Octopussy (1983) - Cancelled

 

Game Data
Released: Cancelled (Planned 'Summer 1983')
Publisher: Parker Bros
Developer: In-House

Platforms
Atari Video Computer System, Sears Super Video Arcade, Sears Video Arcade, Intellivision, Intellivision II, Tandyvision

Official Blurb
Based on the daring train sequence from the James Bond adventure, "Octopussy." Take the train ride of your life with Agent 007 in this fast-moving action video adventure.

A deadly knife-thrower and some trigger happy gunmen are on your heels as you battle across the top of a speeding train.

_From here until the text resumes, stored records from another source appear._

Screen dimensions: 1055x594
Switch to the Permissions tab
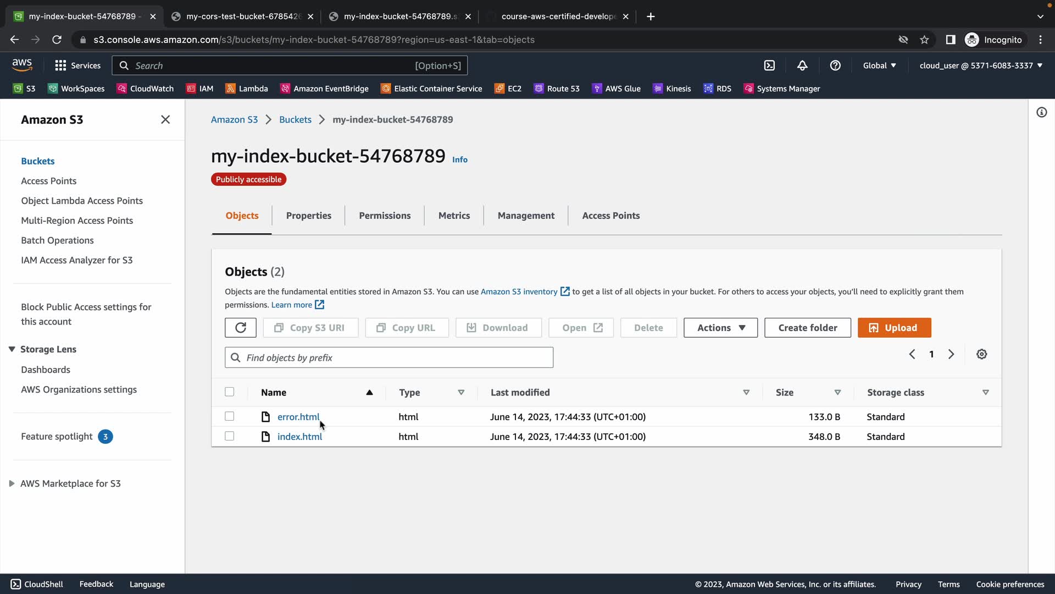[385, 216]
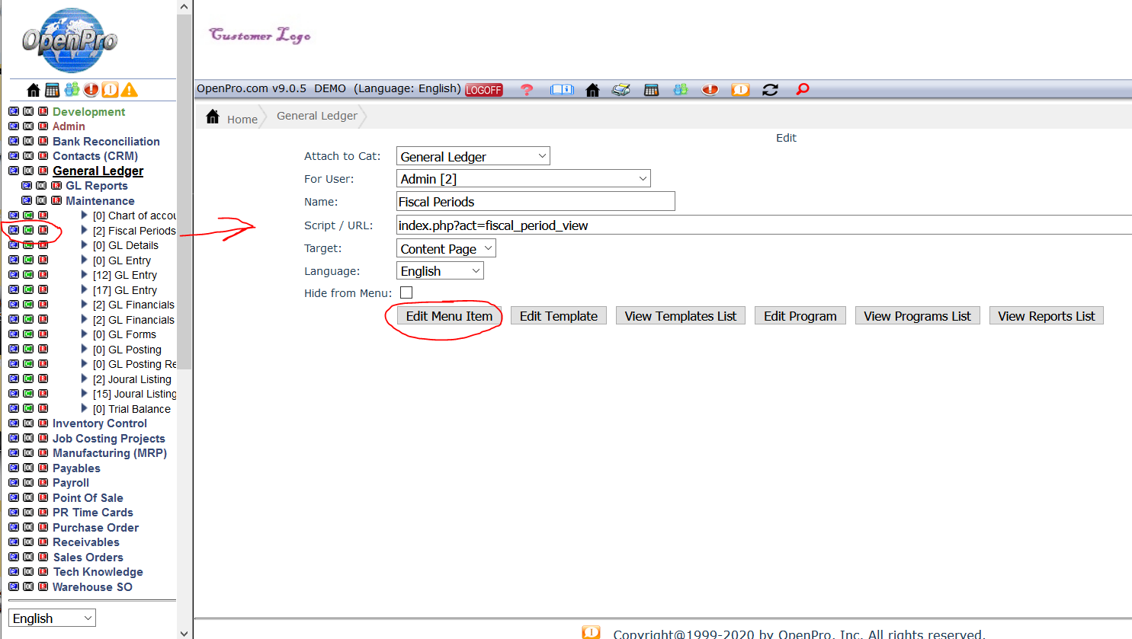Click the red question mark help icon
The image size is (1132, 639).
[x=526, y=90]
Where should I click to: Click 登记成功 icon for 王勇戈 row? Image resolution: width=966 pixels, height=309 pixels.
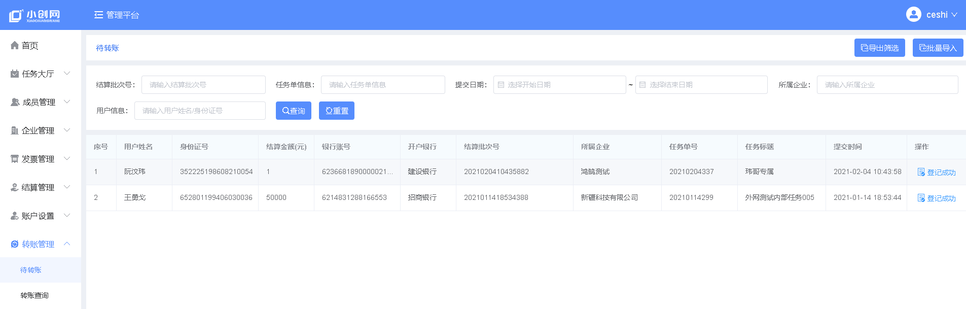coord(921,198)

Think fast - and act even faster - as you try to avoid their attacks without being knocked off the train. 1 or 2 players.

Left: One of the many full page advertisements that Parker Bros ran in comics and magazines to promote the game months ahead of its planned launch. The adverts contained made up quotes from fake sources.

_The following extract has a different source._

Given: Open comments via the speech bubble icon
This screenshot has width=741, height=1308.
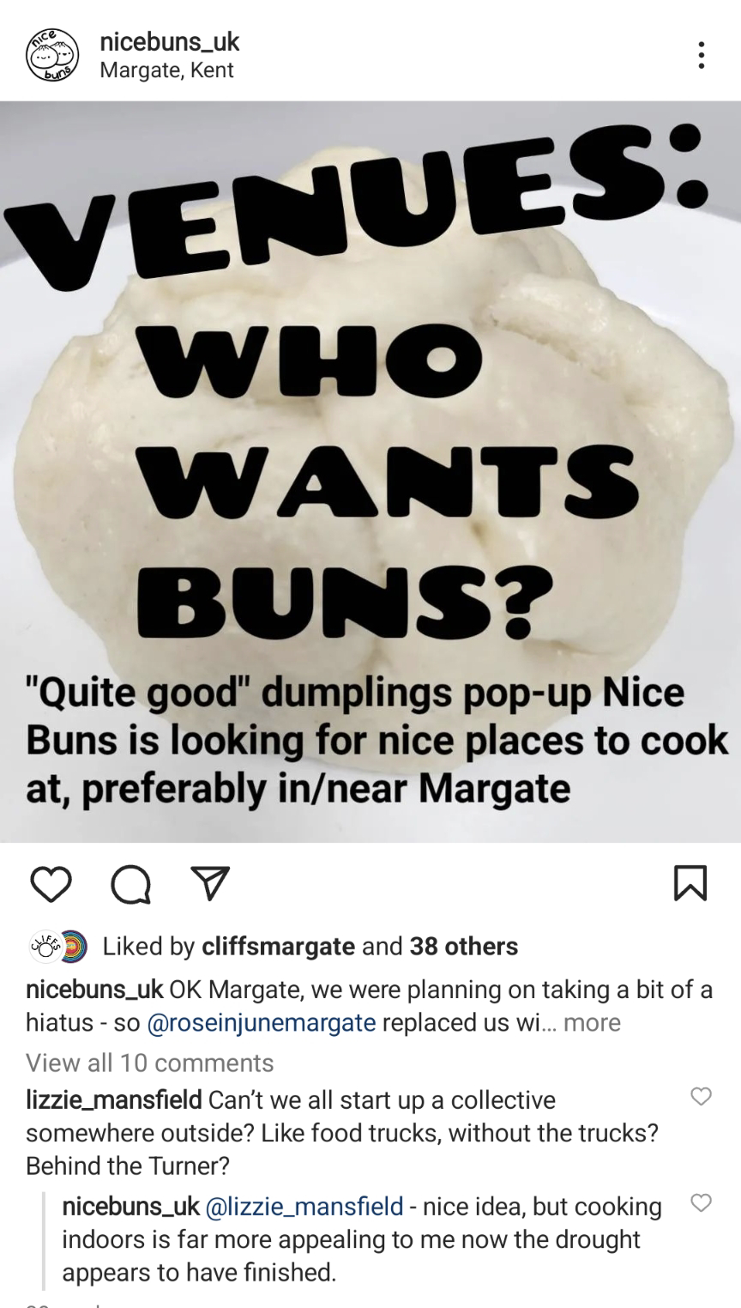Looking at the screenshot, I should (x=130, y=884).
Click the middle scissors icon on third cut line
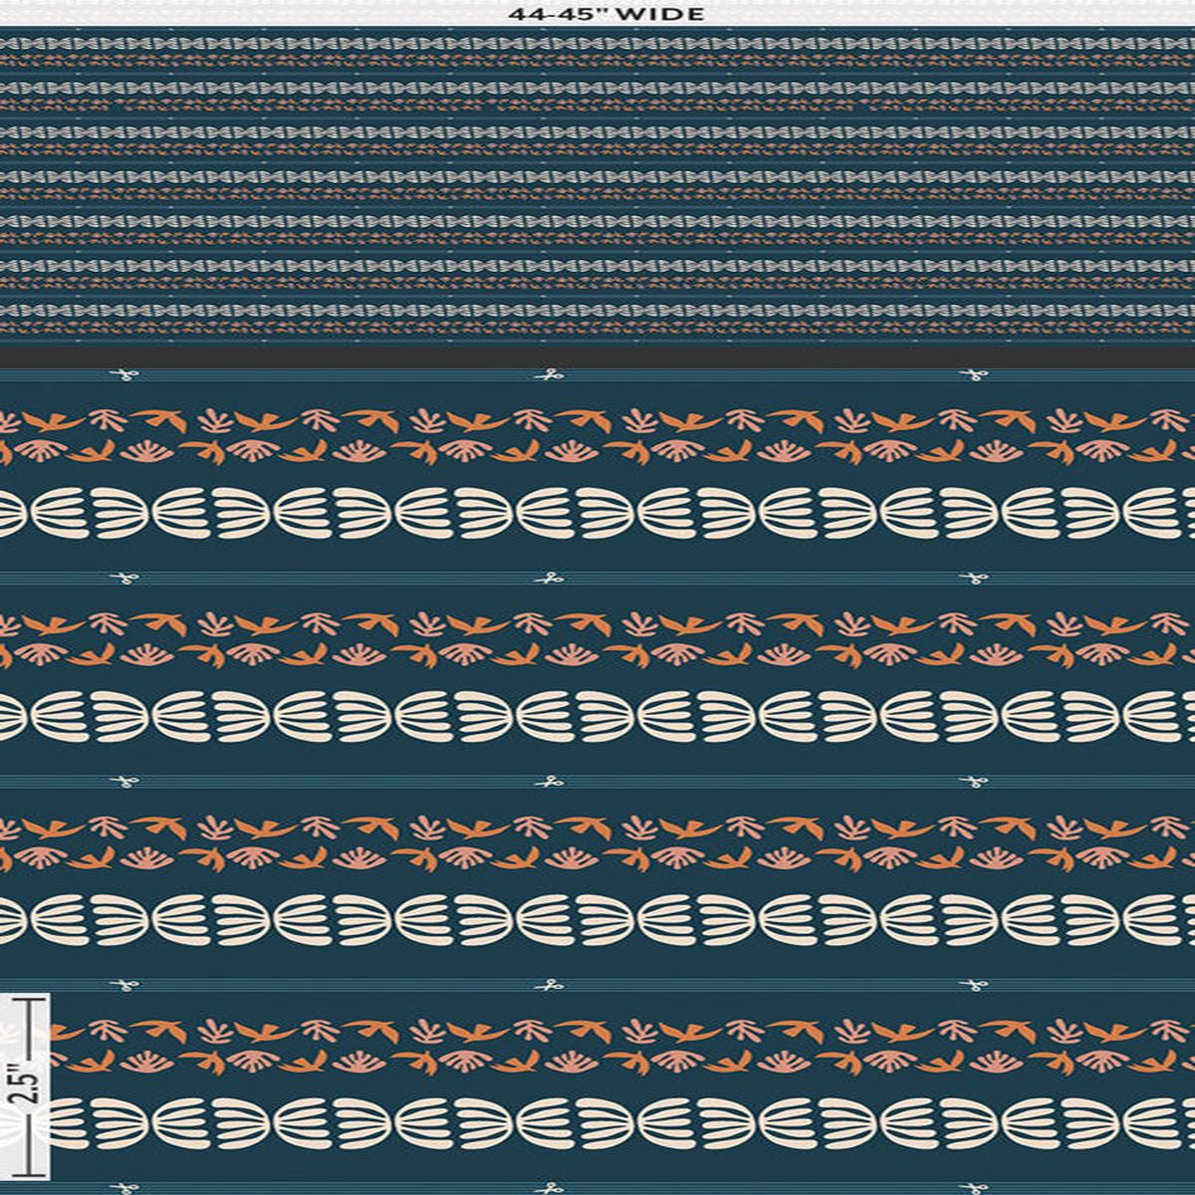 pyautogui.click(x=547, y=782)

In late 1982, videogame publisher Parker Bros was developing a game tie-in for the upcoming James Bond movie "Octopussy", to be released the following summer. Nobody had created a videogame alongside a 007 movie before. Unfortunately, it would be another two years before a different publisher succeeded, as Octopussy was ultimately deep-sixed.

"James Bond 007 as seen in Octopussy" was a single screen game based on the train sequence from the film, and would have seen players battle gunmen and knife throwers, leap between train carriages and collect Faberge 'gems'.

Despite spending thousands of dollars hyping the upcoming game in comic books and magazines with full page advertisements (complete with fake quotes), and showing the prototype at CES in Chicago and the Electronic Fun Expo in New York in early 1983, Parker Bros played the old bait and switch trick on expectant fans.


Above: Screenshots from the "Octopussy" prototype game.

For reasons which are unknown, the "Octopussy" game was shelved and replaced with another Bond game which was developed in parallel. The released "James Bond 007" was a terrible side-scrolling "Moon Patrol" rip-off with only the loosest connections to the Bond canon, and shoe-horned references to "Diamonds Are Forever", "The Spy Who Loved Me", "Moonraker" and "For Your Eyes Only." Only the planned cover art from the game would survive the switch.

Although no known copy of the "Octopussy" prototype exists anymore, there are sufficient witnesses who were present at the 1983 trade shows to confirm its existence, despite suspicions that the screenshots included in Atari publicity materials were actually from an Intellivision version.

Atari historians suspect that either Parker Bros were unable to complete the "Octopussy" game in time for the summer 1983 launch (perhaps as the game was actually being developed on the Intellivision system), or that marketers play-tested both games and selected the "Moon Patrol" knock-off as the superior title. It was common practice in in the early 1980s for marketers to select which games saw release.

The mysterious legacy of an "Octopussy" game would not end here, though. Almost ten years later, an unofficial and unlicensed game based on the film was released in Slovakia for the ZX Spectrum.

Above: Parker Bros catalogue from early 1983 promoting the "Octopussy" game.